This is a bare-bones Spring Boot web application configured to use the Okta Spring Boot Starter which auto-configures OIDC authentication with Spring Security.

Auth0 by Okta is used as the IdP to demonstrate the passkeys feature for passwordless login.

Passkeys are FIDO credentials that are discoverable by browsers or housed in hardware authenticators like your mobile device, laptop, or security keys for passwordless authentication. Passkeys replace passwords with cryptographic key pairs for phishing-resistant sign-in security and an improved user experience. The cryptographic keys are used from end-user devices (computers, phones, or security keys) for user authentication. Any passwordless FIDO credential is a passkey.

We believe that passkeys offer a viable alternative to passwords for consumer applications, and we are committed to promoting this much-needed industry shift by making it easy for you, developers, and builders to offer that experience to your users.

curl -G https://start.spring.io/starter.tgz \
  -d dependencies=web,okta -d baseDir=passkey-demo | tar -xzvf -

Create a HomeController.java class next to DemoApplication.java:

Populate it with the following code:

package com.example.demo;

import org.springframework.security.core.annotation.AuthenticationPrincipal;
import org.springframework.security.oauth2.core.oidc.user.OidcUser;
import org.springframework.web.bind.annotation.GetMapping;
import org.springframework.web.bind.annotation.RestController;

@RestController
class HomeController {

    @GetMapping("/")
    public String home(@AuthenticationPrincipal OidcUser user) {
        return "Hello, " + user.getFullName() + "!";
    }
}

See this commit for the code.

Sign up for a free Auth0 Account.
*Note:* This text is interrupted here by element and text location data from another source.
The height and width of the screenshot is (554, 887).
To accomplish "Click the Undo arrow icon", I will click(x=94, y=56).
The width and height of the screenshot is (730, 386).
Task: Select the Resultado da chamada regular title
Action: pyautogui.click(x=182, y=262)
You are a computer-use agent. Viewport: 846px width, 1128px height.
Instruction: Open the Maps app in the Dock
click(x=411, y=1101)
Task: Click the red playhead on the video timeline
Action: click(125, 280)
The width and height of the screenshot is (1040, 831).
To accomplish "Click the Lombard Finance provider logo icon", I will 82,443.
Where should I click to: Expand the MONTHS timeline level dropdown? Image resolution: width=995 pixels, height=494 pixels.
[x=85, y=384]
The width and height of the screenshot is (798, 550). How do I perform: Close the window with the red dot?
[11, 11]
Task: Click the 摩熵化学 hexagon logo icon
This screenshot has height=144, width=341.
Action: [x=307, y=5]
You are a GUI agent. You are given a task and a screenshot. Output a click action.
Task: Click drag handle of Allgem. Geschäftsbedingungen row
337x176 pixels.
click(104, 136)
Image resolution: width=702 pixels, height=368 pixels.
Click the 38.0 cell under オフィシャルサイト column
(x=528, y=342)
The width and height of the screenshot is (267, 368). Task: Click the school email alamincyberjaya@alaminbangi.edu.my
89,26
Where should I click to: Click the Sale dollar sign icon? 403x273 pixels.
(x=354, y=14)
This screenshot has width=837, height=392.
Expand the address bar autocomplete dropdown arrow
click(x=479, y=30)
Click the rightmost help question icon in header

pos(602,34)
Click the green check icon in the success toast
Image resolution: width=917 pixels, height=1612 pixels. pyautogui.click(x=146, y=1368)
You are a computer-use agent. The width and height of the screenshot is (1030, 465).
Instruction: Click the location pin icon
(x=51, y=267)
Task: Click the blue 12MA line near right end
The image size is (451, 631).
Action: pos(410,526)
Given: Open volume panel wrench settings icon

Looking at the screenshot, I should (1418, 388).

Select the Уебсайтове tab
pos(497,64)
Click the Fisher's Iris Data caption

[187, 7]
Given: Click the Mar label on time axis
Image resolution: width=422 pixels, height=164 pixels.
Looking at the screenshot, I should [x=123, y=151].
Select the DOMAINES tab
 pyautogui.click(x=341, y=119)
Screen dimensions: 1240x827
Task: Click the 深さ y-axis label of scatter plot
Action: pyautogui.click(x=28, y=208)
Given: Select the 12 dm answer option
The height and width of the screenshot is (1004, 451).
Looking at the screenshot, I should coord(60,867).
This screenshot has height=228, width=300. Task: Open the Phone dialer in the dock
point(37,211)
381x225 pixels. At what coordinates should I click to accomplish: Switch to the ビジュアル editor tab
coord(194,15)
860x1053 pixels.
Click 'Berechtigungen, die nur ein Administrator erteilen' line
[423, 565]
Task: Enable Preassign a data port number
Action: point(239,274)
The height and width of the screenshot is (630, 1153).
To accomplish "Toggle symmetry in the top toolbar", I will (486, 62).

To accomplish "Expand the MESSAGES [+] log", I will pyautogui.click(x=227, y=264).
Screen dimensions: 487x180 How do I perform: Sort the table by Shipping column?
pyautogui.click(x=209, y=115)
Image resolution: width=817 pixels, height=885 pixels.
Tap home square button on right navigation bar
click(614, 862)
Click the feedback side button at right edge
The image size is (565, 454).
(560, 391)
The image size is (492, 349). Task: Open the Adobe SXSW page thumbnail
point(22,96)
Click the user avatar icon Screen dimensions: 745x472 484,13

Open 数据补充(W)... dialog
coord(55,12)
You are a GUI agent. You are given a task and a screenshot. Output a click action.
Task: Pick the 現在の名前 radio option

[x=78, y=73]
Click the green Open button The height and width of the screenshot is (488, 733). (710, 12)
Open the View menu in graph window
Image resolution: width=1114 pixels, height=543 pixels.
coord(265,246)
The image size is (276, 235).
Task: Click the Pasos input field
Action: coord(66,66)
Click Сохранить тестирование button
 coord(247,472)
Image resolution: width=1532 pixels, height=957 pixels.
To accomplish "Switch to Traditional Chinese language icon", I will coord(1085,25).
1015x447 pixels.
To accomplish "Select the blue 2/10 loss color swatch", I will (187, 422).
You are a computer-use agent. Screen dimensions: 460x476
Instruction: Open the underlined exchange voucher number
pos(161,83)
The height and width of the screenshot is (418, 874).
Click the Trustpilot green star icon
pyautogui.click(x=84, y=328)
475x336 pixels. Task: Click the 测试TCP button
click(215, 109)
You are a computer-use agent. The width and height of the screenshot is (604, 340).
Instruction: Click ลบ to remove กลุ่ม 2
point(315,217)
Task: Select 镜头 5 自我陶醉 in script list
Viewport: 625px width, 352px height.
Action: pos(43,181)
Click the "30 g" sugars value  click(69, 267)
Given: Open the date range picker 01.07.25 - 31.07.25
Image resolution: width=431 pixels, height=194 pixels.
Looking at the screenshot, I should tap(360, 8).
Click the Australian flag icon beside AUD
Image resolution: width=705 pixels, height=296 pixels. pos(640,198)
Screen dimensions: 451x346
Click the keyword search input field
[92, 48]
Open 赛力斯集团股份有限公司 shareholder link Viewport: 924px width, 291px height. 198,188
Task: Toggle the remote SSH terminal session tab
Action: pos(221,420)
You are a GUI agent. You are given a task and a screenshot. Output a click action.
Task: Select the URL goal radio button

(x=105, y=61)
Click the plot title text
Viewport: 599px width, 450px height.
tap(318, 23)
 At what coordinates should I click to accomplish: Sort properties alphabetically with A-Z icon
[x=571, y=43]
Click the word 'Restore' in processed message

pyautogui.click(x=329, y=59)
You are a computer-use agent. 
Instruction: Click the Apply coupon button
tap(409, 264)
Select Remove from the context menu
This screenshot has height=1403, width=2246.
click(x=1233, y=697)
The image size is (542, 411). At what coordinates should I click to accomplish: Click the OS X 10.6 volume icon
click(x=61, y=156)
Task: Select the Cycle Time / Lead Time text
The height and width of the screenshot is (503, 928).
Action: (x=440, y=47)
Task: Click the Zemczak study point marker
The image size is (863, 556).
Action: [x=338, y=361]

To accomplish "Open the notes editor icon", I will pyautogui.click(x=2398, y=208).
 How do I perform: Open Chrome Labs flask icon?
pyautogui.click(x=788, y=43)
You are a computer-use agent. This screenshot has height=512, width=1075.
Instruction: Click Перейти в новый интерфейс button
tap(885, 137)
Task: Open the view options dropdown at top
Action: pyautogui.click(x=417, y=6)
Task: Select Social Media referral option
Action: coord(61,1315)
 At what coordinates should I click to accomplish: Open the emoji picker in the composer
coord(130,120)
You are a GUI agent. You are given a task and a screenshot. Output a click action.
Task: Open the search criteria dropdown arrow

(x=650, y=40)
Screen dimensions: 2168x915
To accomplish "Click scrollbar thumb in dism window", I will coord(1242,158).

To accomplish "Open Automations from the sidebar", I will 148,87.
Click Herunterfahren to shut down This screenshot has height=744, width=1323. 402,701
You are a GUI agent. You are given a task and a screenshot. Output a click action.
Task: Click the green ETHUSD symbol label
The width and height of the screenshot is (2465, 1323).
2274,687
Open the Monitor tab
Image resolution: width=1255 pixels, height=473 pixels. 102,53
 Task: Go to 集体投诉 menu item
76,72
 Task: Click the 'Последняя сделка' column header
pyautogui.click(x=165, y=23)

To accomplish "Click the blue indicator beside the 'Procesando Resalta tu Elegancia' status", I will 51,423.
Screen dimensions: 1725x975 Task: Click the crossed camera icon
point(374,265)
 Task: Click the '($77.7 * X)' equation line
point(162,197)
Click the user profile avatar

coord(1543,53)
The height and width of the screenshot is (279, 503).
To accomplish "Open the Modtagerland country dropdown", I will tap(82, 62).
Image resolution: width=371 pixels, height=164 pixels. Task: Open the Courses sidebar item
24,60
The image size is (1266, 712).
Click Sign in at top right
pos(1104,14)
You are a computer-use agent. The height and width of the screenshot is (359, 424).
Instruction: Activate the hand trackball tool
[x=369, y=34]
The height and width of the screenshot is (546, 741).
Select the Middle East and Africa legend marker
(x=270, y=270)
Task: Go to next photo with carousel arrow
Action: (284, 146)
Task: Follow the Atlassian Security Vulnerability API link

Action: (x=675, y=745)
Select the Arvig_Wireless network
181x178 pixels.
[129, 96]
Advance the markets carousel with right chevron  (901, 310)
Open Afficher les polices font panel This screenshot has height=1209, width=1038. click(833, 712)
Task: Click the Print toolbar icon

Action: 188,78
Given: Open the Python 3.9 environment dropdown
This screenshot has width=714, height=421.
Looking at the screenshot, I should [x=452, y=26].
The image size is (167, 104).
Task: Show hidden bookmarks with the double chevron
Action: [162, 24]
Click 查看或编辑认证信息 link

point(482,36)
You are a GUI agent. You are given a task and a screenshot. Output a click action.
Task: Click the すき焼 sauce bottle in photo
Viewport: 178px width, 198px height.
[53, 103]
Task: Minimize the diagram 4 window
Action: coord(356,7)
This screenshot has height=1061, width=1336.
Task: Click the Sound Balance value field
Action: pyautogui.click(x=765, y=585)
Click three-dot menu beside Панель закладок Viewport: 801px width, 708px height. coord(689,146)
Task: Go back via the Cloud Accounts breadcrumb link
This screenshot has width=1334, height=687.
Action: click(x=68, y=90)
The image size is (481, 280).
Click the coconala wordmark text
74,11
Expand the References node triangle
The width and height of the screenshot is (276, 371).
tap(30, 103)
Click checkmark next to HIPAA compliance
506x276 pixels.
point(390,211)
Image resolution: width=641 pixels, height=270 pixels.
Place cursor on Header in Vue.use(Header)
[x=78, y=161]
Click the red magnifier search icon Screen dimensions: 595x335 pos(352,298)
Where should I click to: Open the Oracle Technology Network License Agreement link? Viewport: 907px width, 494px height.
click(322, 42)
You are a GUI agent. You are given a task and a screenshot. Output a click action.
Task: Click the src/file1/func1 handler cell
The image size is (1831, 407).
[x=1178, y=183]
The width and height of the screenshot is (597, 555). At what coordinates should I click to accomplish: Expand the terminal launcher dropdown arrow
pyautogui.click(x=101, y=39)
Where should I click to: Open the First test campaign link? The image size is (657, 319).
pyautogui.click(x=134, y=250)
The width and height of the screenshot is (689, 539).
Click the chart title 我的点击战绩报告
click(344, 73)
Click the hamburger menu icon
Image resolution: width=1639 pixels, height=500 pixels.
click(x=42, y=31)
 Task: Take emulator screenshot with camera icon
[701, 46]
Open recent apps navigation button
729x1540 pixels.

If you have an existing account, create a new Tenant.

1. Log in to your Auth0 Dashboard and navigate to Authentication > Database > Username-Password-Authentication.
   1. If the second tab says Authentication Methods, your tenant supports passkeys, proceed to the next step.
   2. If the second tab says Password Policy, your tenant doesn't support passkeys, Create a new tenant and proceed to the next step.
2. Navigate to Authentication > Authentication Profile and select Identifier First. Save your changes.
3. Navigate to Authentication > Database > Username-Password-Authentication and select the Authentication Methods tab and enable Passkey.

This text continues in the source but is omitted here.